__WHAT NEEDS TO BE DONE__. Please give back the lines from the line containing "Task: Click the" through the end of the listing below, exactly as written and without pictures.

__RECORDS SHOWN__.
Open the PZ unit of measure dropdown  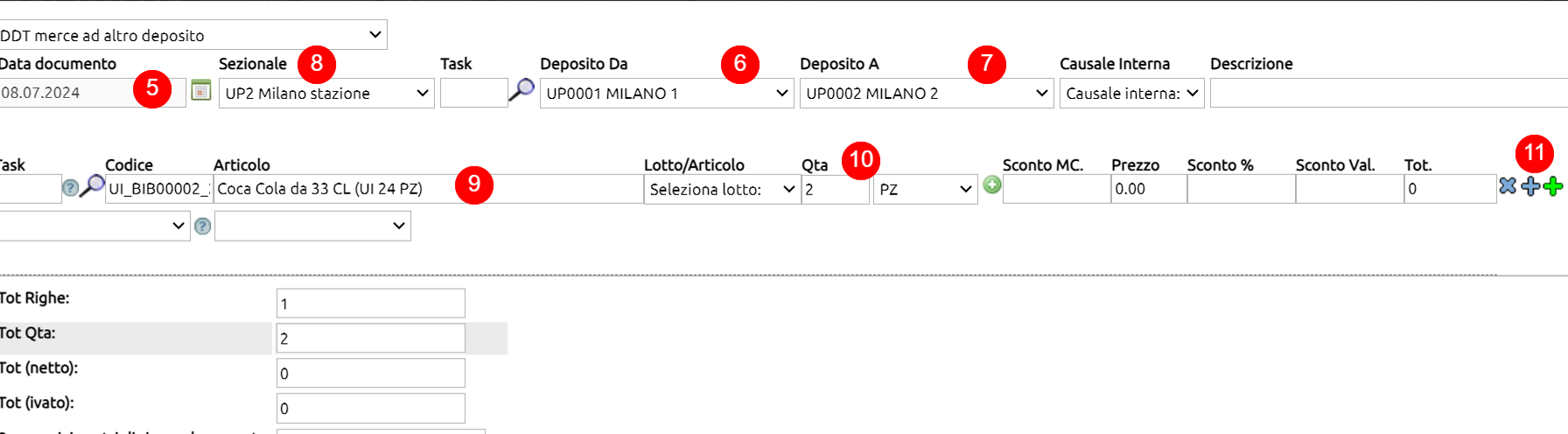coord(925,189)
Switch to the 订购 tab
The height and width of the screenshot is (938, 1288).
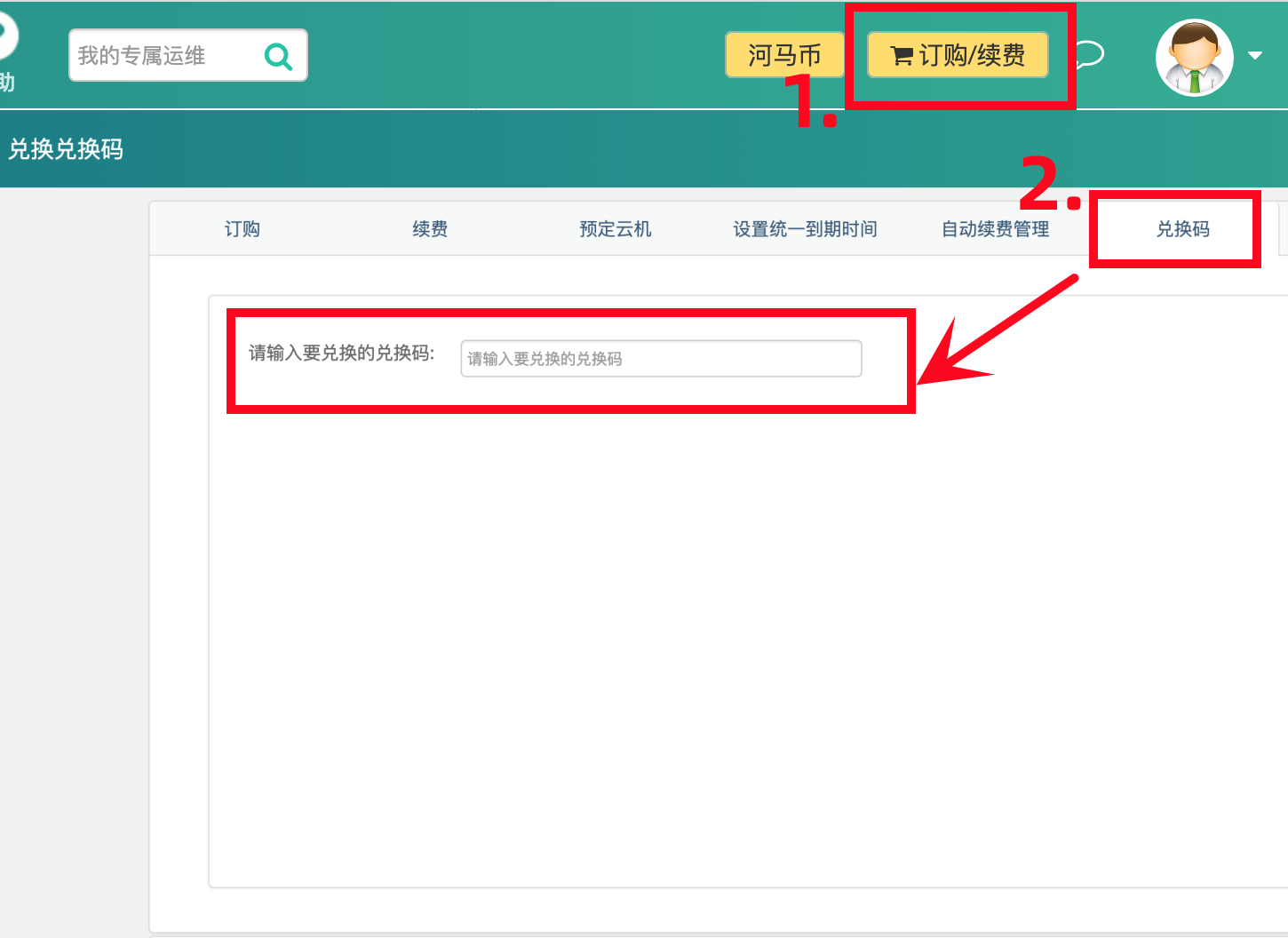coord(242,229)
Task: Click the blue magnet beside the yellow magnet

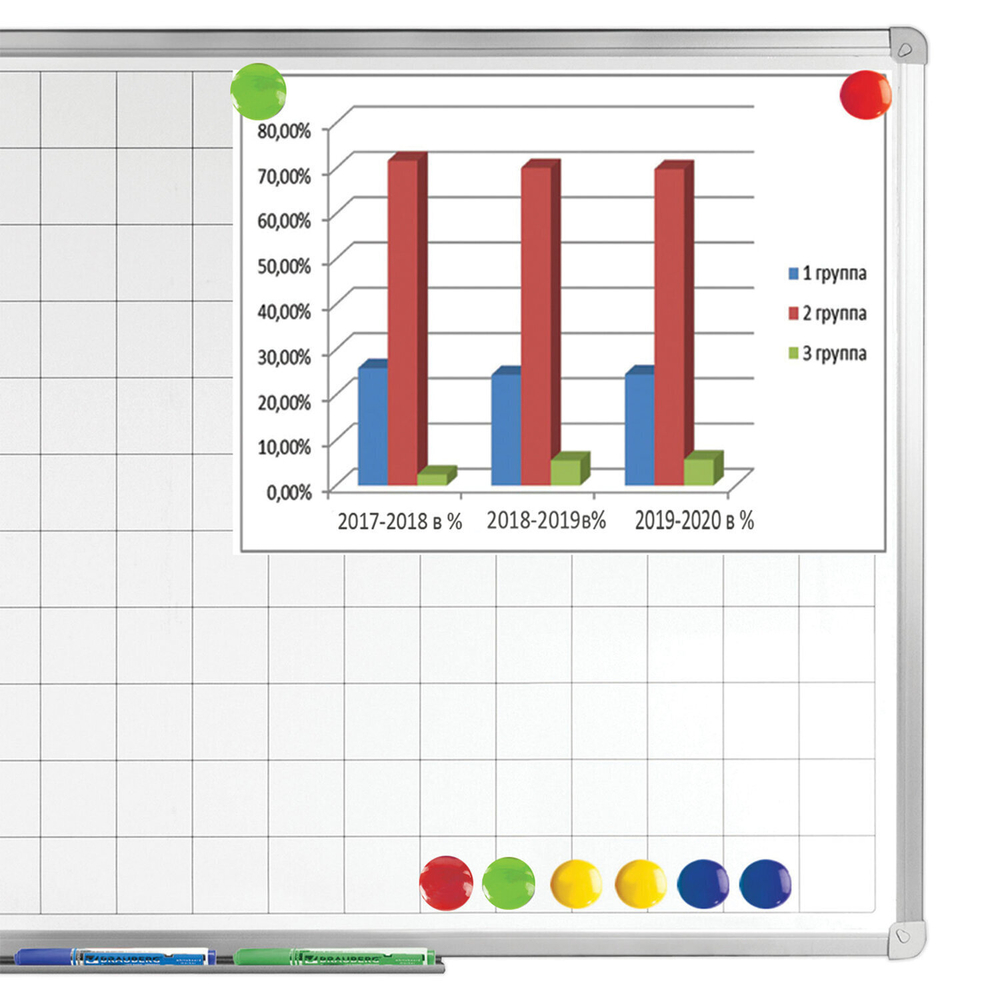Action: click(x=703, y=884)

__EXERCISE ANSWER__.
Task: Click the blue magnet beside the yellow magnet

Action: click(x=703, y=884)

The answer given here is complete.